Snowpark Connect for Spark known differences from Apache Spark¶
Snowpark Connect for Spark lets you run existing PySpark and Spark Connect workloads on Snowflake without rewriting code. There are two categories of behavioral differences to be aware of when migrating workloads:
Spark Connect protocol differences: Snowpark Connect for Spark implements the Spark Connect protocol (https://spark.apache.org/docs/latest/spark-connect-overview.html), not the Spark Classic (in-process) execution model. If you’re migrating from Spark Classic, you’ll encounter behavioral differences inherent to the protocol itself. These differences apply to all Spark Connect implementations, not just Snowpark Connect for Spark. See Spark Connect vs Spark Classic on this page.
Snowflake execution engine differences: Because Snowflake is the underlying execution engine rather than Apache Spark, there are additional semantic and behavioral differences in data types, SQL translation, file I/O, and more.
For detailed API compatibility information, including lists of supported and unsupported APIs, see DataFrame support for Snowpark Connect for Spark and Dataset support for Snowpark Connect for Spark (Java/Scala).
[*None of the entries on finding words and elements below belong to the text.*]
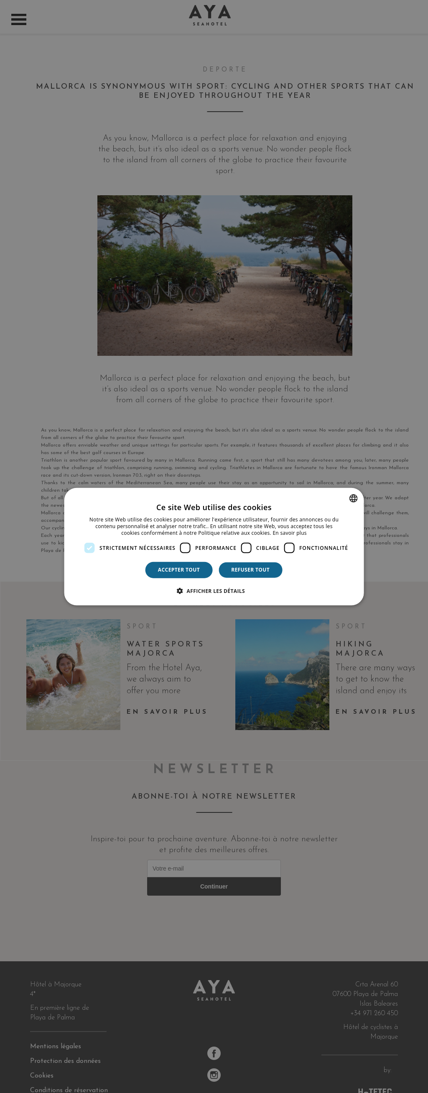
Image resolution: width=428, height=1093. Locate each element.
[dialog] (214, 546)
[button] (214, 590)
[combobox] (353, 498)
Spark Connect vs Spark Classic¶
Snowpark Connect for Spark uses the Spark Connect protocol (https://spark.apache.org/docs/latest/spark-connect-overview.html), which introduces a gRPC boundary between the client (where you build DataFrame plans) and the server (where plans are analyzed and executed). Spark Classic runs everything in a single JVM process, so the plan is analyzed the moment you construct it. In the Spark Connect architecture, the client sends unresolved plans to the server, and resolution happens only when an action forces it.
This architectural shift has practical consequences for temporary views, error handling, UDF behavior, and schema access. If you’re migrating code that was written for Spark Classic, the issues in this section apply regardless of whether the server is Snowpark Connect for Spark, open-source Spark Connect, or any other Spark Connect implementation.
Deferred plan resolution¶
In Spark Classic, every transformation (filter, select, join) immediately validates
column names, data types, and references against the catalog. An invalid column name raises
AnalysisException on the line where it’s used.
With Spark Connect, the client builds a lightweight representation of the plan without contacting
the server. Validation only happens when an action (.collect(), .show(), .write())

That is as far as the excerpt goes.